*WORK ORDER*. The pictures do not belong in the copy. Restate all of the records word for word.

*THE DATA*.
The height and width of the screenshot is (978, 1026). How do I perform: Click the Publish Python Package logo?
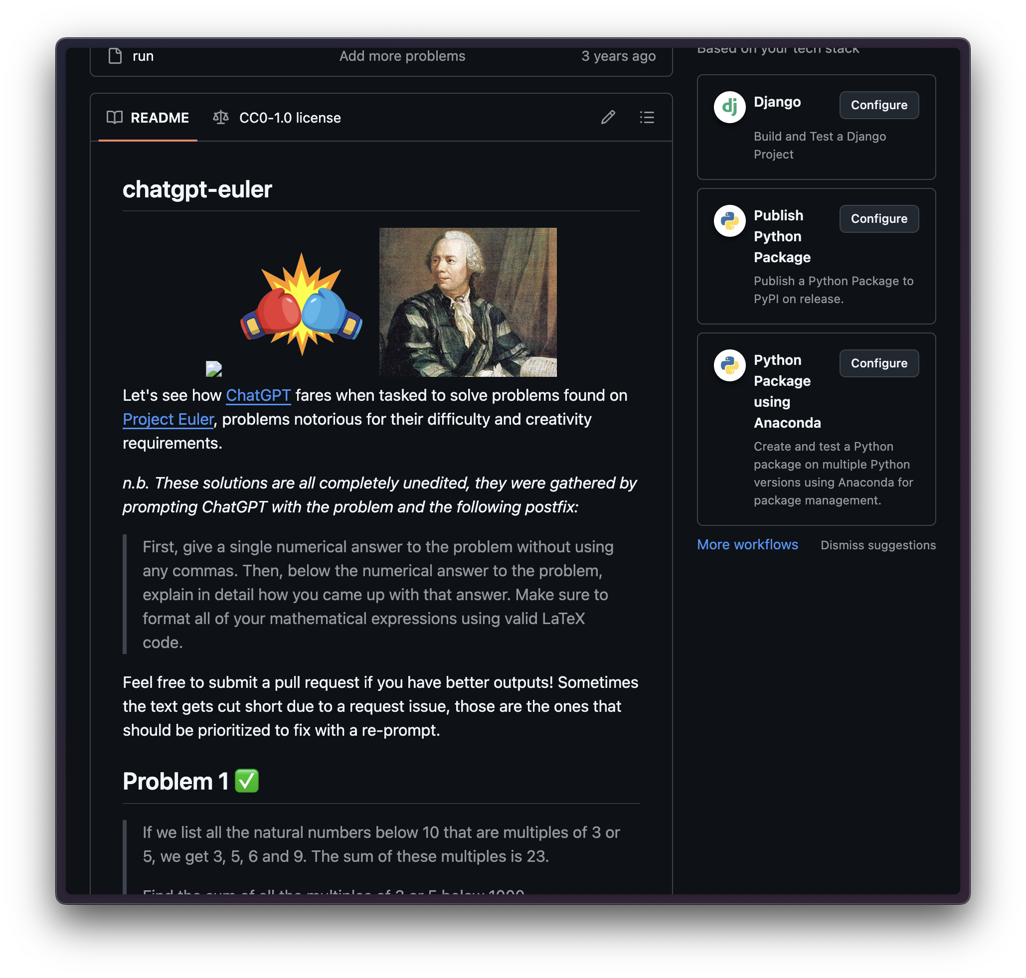(729, 221)
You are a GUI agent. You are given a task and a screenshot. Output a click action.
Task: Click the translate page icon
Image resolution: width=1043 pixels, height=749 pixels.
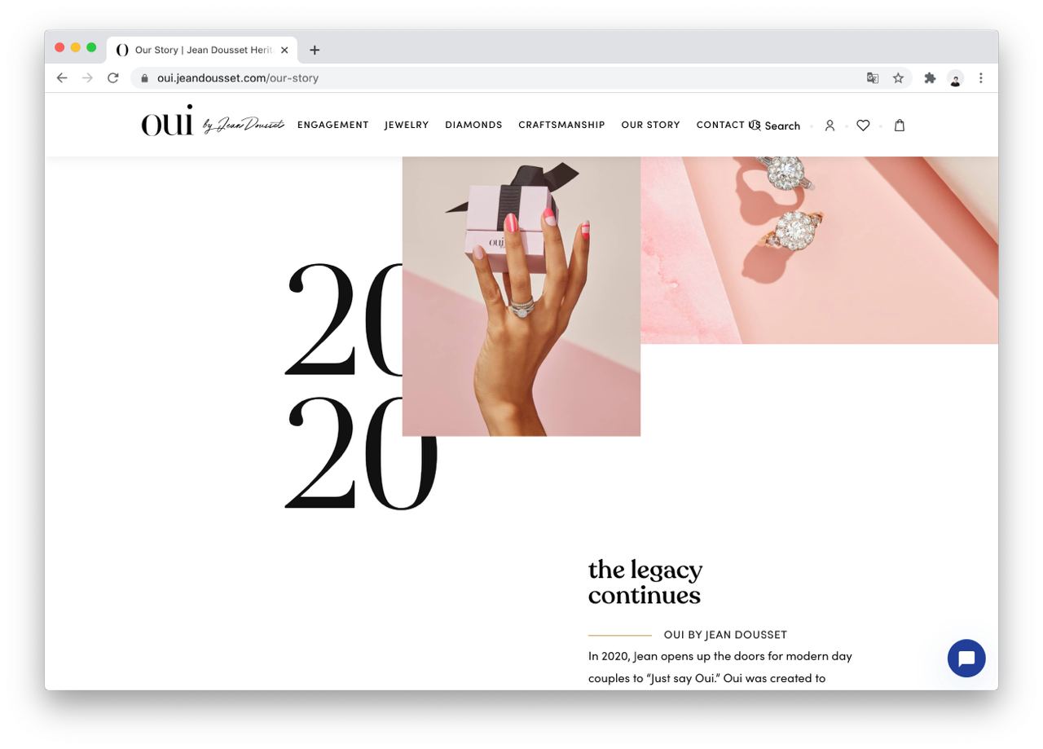873,78
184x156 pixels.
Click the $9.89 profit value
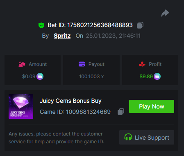point(146,77)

*ANSWER*.
The height and width of the screenshot is (978, 1026). How do I perform: Click the Publish Python Package logo?
(729, 221)
You are a GUI agent. You are given a task and a screenshot. Output a click action.
Task: Click the translate page icon
Image resolution: width=1043 pixels, height=749 pixels.
873,78
184x156 pixels.
Click the $9.89 profit value
point(146,77)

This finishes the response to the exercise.